Backend analytics events (complement to the client-side events defined in Section 3):
| Event name | Trigger | Backend fields |
|---|---|---|
qualification_state_changed |
A QualificationState dimension changed level on this turn |
session_id, dimension, from_level, to_level, signal_type, turn_index, timestamp |
handoff_dispatched |
dispatch_handoff called |
session_id, handoff_reason, lead_level, business_hours, timestamp |
handoff_delivered |
Both channels confirmed | session_id, slack_ok, crm_ok, timestamp |
handoff_partial_failure |
One channel failed after retries | session_id, failed_channel, timestamp |
handoff_total_failure |
Both channels failed | session_id, timestamp |
rag_retrieved |
retrieve_knowledge returned results above threshold |
session_id, query_length, chunks_returned, top_score, turn_index, timestamp |
rag_no_result |
retrieve_knowledge returned no results above threshold |
session_id, turn_index, timestamp |
prompt_compliance_violation |
LLM generated a Stage 3 proposal outside propose_handoff |
session_id, turn_index, timestamp |
Client-side analytics events (fired by the widget) are specified in Section 3 —
Analytics Events. Backend events defined here are complementary and fired server-side.
SSE Format Agreement (Blocker for Phase 2)

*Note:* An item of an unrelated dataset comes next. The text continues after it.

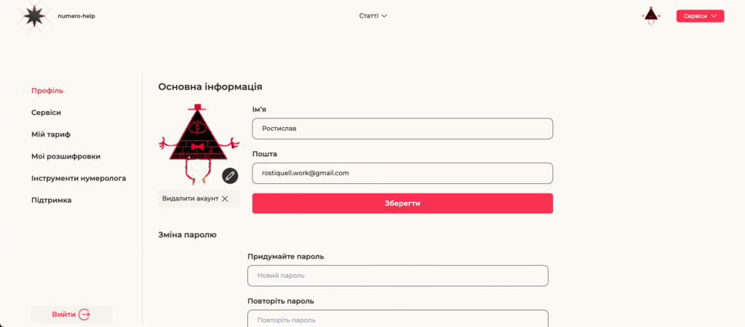Expand the Статті dropdown chevron
This screenshot has height=327, width=745.
[384, 16]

ADR-005 explicitly leaves the SSE event format as an open item to be agreed between
frontend and backend engineers before Phase 2 integration begins. Previous section defines
this format. The items below must be confirmed by both teams before Phase 2 starts:
| Item | Specification (this document) | Action required |
|---|---|---|
| SSE event format | data: <json>\n\n — one JSON object per event, no id: or event: fields |
Confirm with frontend |
| Event types | token, done, error |
Confirm with frontend |
done event fields |
lead_level, current_stage, stage3_proposal_issued, handoff_reason, turn_count |
Confirm widget analytics event mapping (Section 3) |
LangGraph astream_events → SSE mapping |
on_chat_model_stream events → token events; graph completion → done event |
Confirm with backend implementer |
| Error event scope | Turn-level only; does not activate widget fallback | Confirm with frontend |
| HTTP 503 activates fallback | Yes — pre-stream HTTP errors trigger fallback state | Confirm with frontend |
This agreement must be documented as a comment block in the assistant-ui runtime adapter implementation.
Engineering concerns resolved by this section:
— EC-07: No fallback form endpoint exists in this system. The fallback is a widget UI state linking to fallback-url. The submission path is entirely independent of the AI backend.